Schließlich war es soweit. Ich erreichte den gebogenen Eingang. Was würde mich da erwarten. Ich wagte gar nicht daran zu denken. Nachdem, was einem der äußere Anblick schon zu vermuten veranlaßte - naja, ich würde sehen. Und ich sah und staunte. Laute, schwungvolle, fröhliche Musik wehte mir entgegen. Tische und Bänke waren aufgestellt, die sich teilweise durch der Speisen Last und der mannigfaltigen Hinterteile, die sich hier befanden bogen. Es war Wahnsinn. Jede nur im entferntesten vorstellbare kulinarische Köstlichkeit konnte ich auszumachen. Nicht auszuhalten. Vorne war eine Bühne aufgebaut, auf der spärlich bekleidete junge Frauen und Männer ihre Tanzkünste und Sonstiges vorführten. Drahdiwaberl war ein Kindergartenverein dagegen. Es war die Hölle. Oder zumindest ein guter Werbefilm für sie. Ein wahrer Sündenpool. Alle lachten, aßen, sangen, tanzten, kurz gesagt vergnügten sich in allen erdenklichen Formen. Niemals hätte ich, als ich mich von außen dieser seltsamen Stätte näherte, erahnen können, was sich in ihrem Inneren abspielen sollte. Da störte es mich auch nicht besonders, daß der dürre Baum durch die kuppelförmige Decke seine vertrockneten Wurzeln streckte. Obwohl, er hätte sich dazu einen anderen Platz aussuchen können. Denn ein wenig verdarb er einem schon die gute Laune mit der Hilflosigkeit, die er hiermit ausdrückte. Er fand hier wohl am wenigsten Nahrung von allen.

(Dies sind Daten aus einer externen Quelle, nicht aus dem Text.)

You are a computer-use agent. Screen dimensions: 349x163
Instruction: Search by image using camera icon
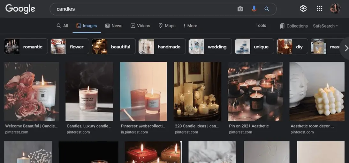point(240,9)
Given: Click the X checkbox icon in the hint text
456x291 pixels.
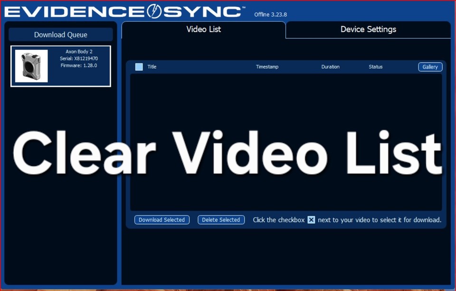Looking at the screenshot, I should pos(311,220).
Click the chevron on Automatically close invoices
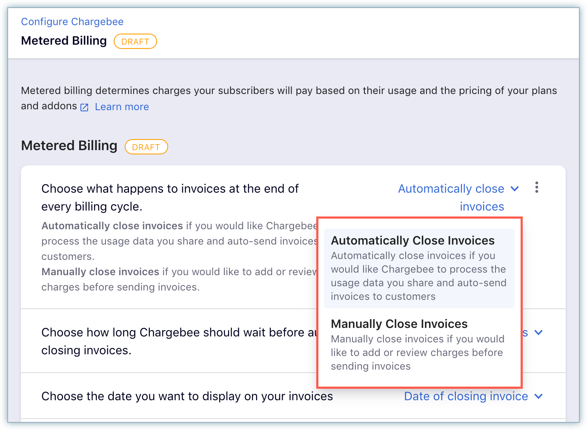This screenshot has width=587, height=430. pyautogui.click(x=515, y=188)
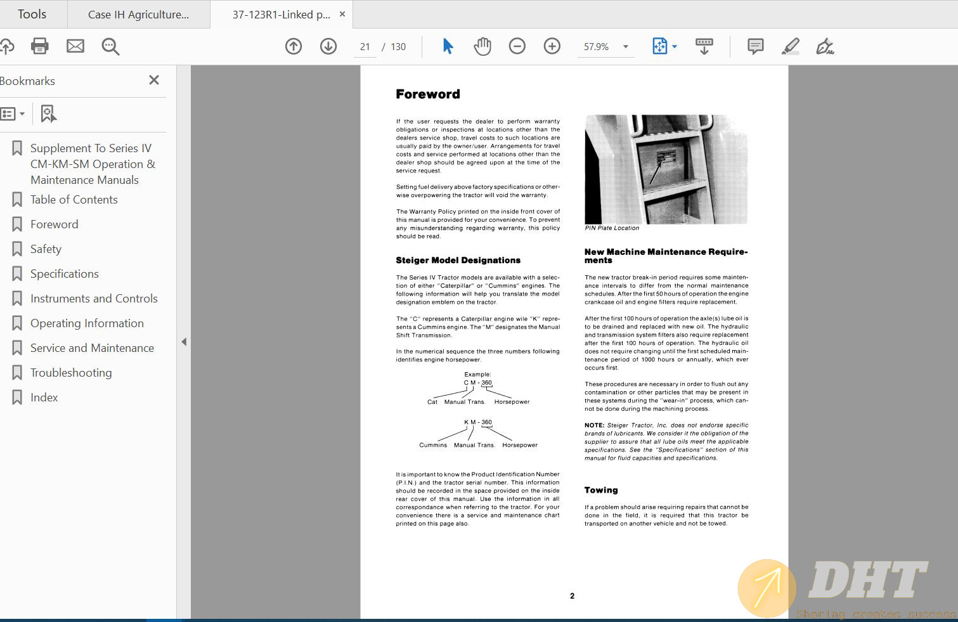958x622 pixels.
Task: Open the find text magnifier tool
Action: pos(110,46)
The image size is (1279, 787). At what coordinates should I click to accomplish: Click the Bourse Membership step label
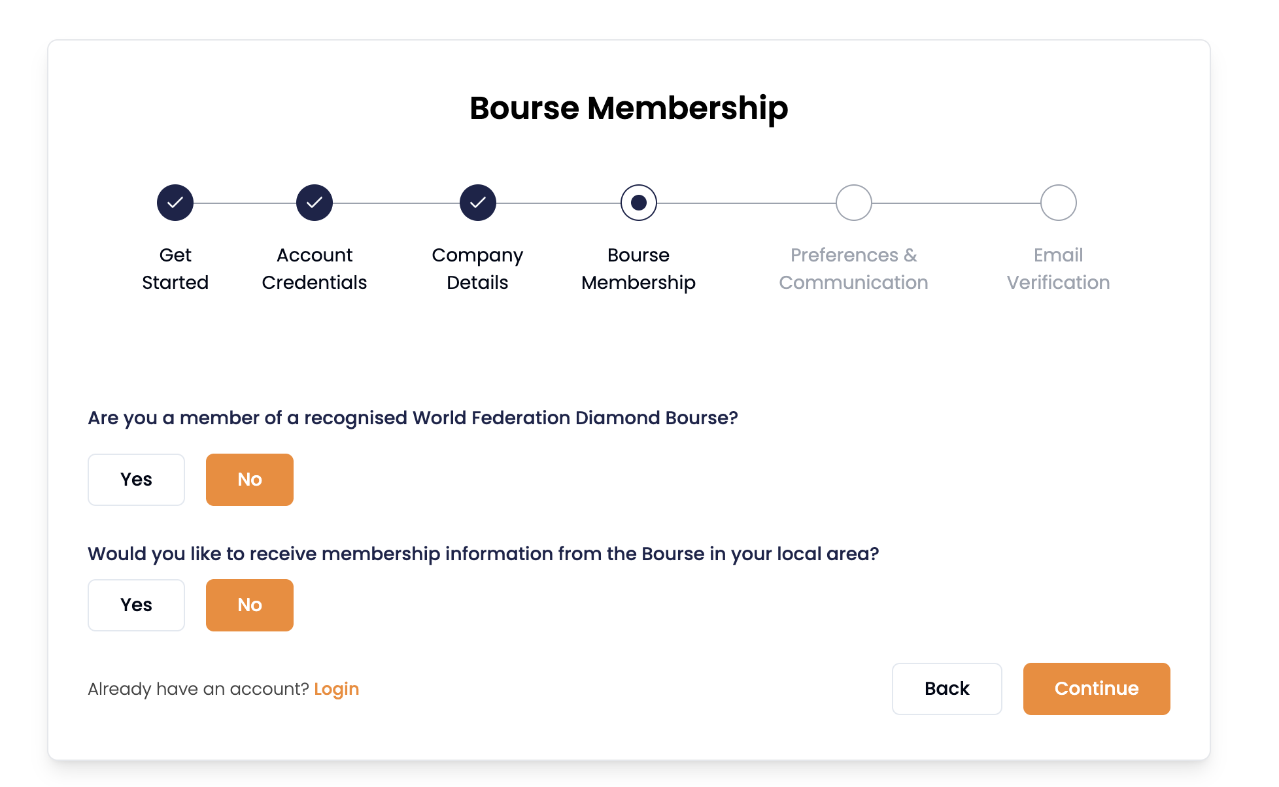click(639, 269)
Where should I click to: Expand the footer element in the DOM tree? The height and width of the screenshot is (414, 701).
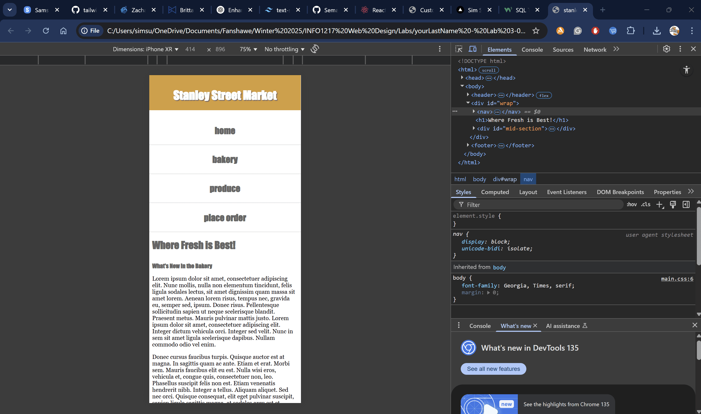coord(468,145)
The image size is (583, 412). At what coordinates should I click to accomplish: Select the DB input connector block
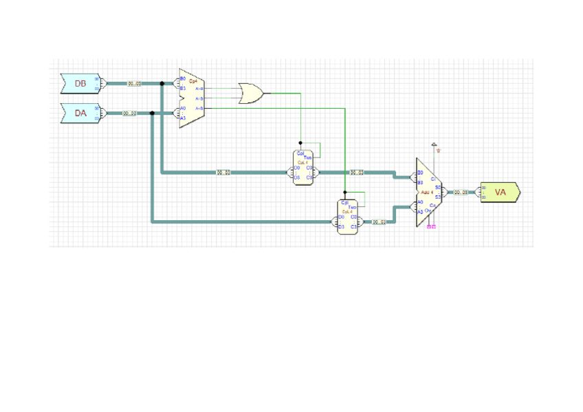[80, 84]
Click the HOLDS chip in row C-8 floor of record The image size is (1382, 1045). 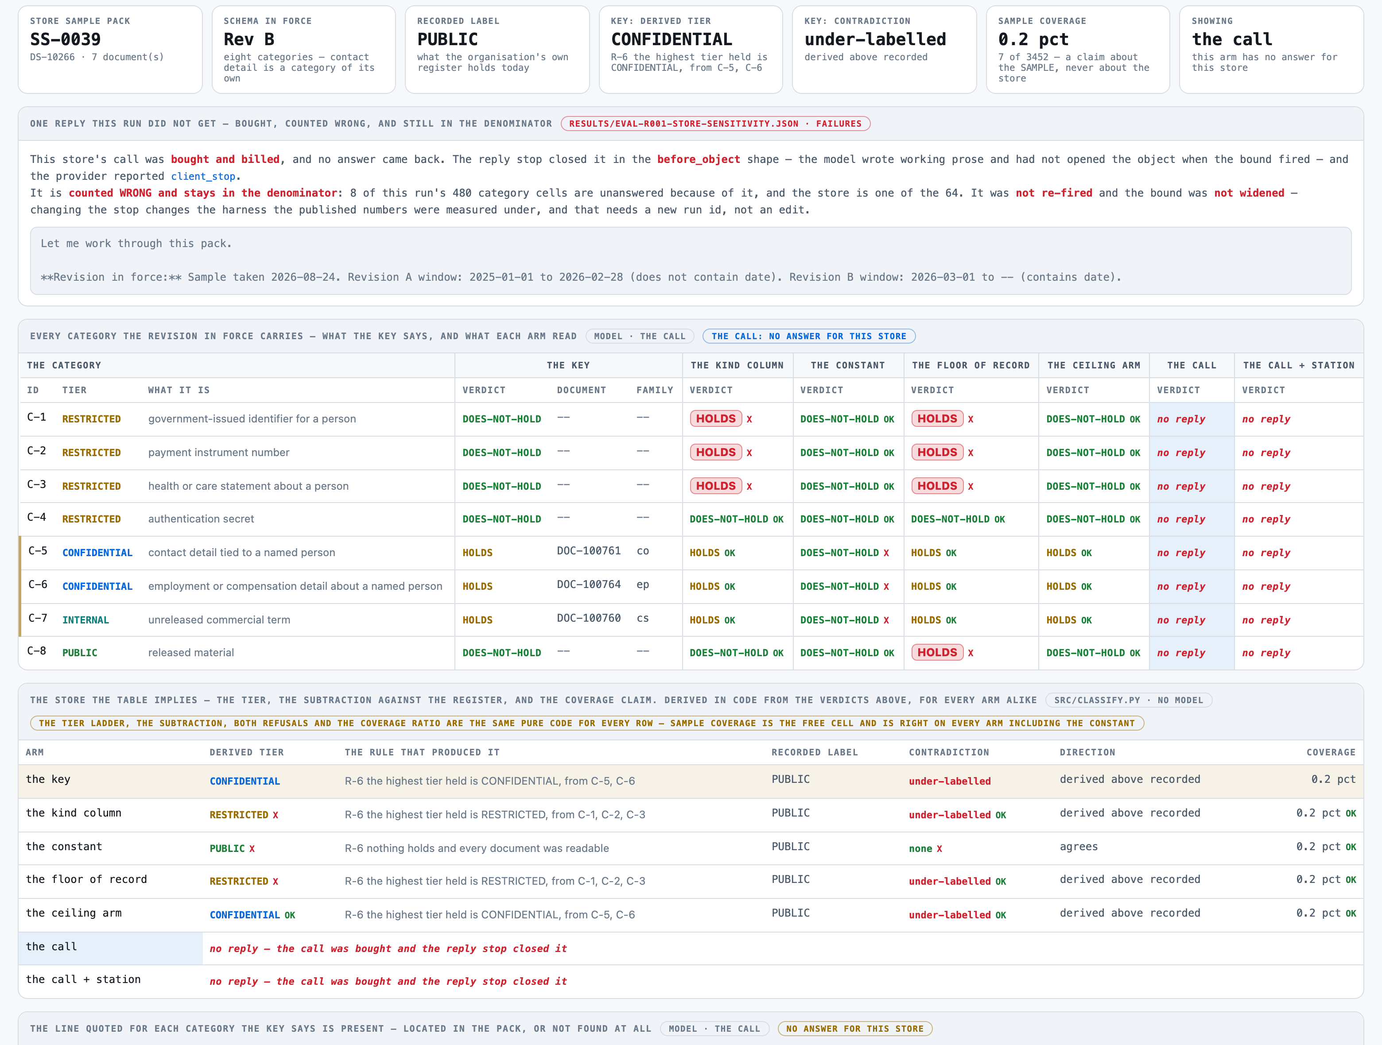pyautogui.click(x=937, y=653)
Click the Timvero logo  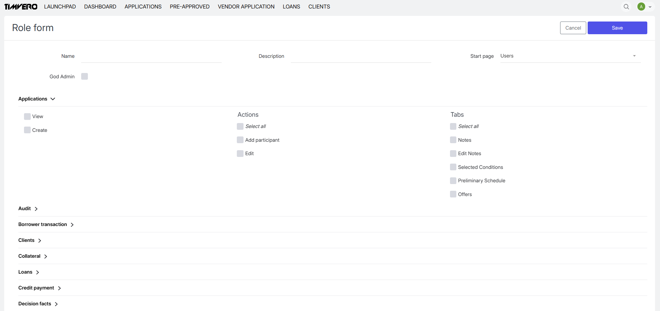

Eine Weile gab ich mich allen Versuchungen, Verlangen, Lustbarkeiten und sonstigen Lastern hin. Eigentlich gefiel es mir hier recht gut. Doch mit der Zeit wurde mir ein wenig langweilig. Ein wenig müde vom vielen Feiern geworden glitt ich mit meinen Augen die gebogene Wand entlang und blieb mit ihnen plötzlich in einer Vertiefung hängen, die, ja so war es wohl, irgendwie herzförmig aussah. Das Herz damals draußen vor der Tür hatte also nicht mir gehört, denn hier, wo ich mich auch immer befinden sollte, brauchte ich wohl keines mehr, sondern dieser Stätte hier. Irgendwie wurde mir nachdenklich zu Mute. Es war wohl wahr. Mir fehlte es hier an nichts. Aber Herz und Gefühl - das suchte man an diesem Ort vergeblich. Irgendwer hatte es dieser Stätte brutal entrissen und achtlos vor die Tür geworfen.
Ich weiß nicht, was in mich gefahren war. Aber irgendwie wollte ich etwas ändern. Jetzt wußte ich warum der Baum so dürr und hilflos dastand. Alles Leben war aus ihm gewichen, als aufgrund des fehlenden Herzens, das Laster die Überhand bekam. Mutig wollte ich hinaustreten, zurückgehen an die Stelle, an der sich der pulsierende Teil dieses noch nicht ganz toten Organismus befand, wie ich jetzt erkannte. Ich würde es holen und an der ihm angestammten Stelle einsetzen. Dann konnte endlich wieder Frieden einkehren. Die Öffnung, durch die ich eingetreten war, hatte sich verschlossen. Meine Chance, die mir hier zur Rettung meines Seelenlebens geboten wurde, war vertan. Endgültig.
So bin ich nun dazu verurteilt mich für immer und ewig in dieser lasterhaften Halle aufzuhalten und den mannigfaltigen Versuchungen nicht zu widerstehen. Aber, glauben sie mir, ich bin nicht wirklich traurig und könnte mir was Schlimmeres vorstellen.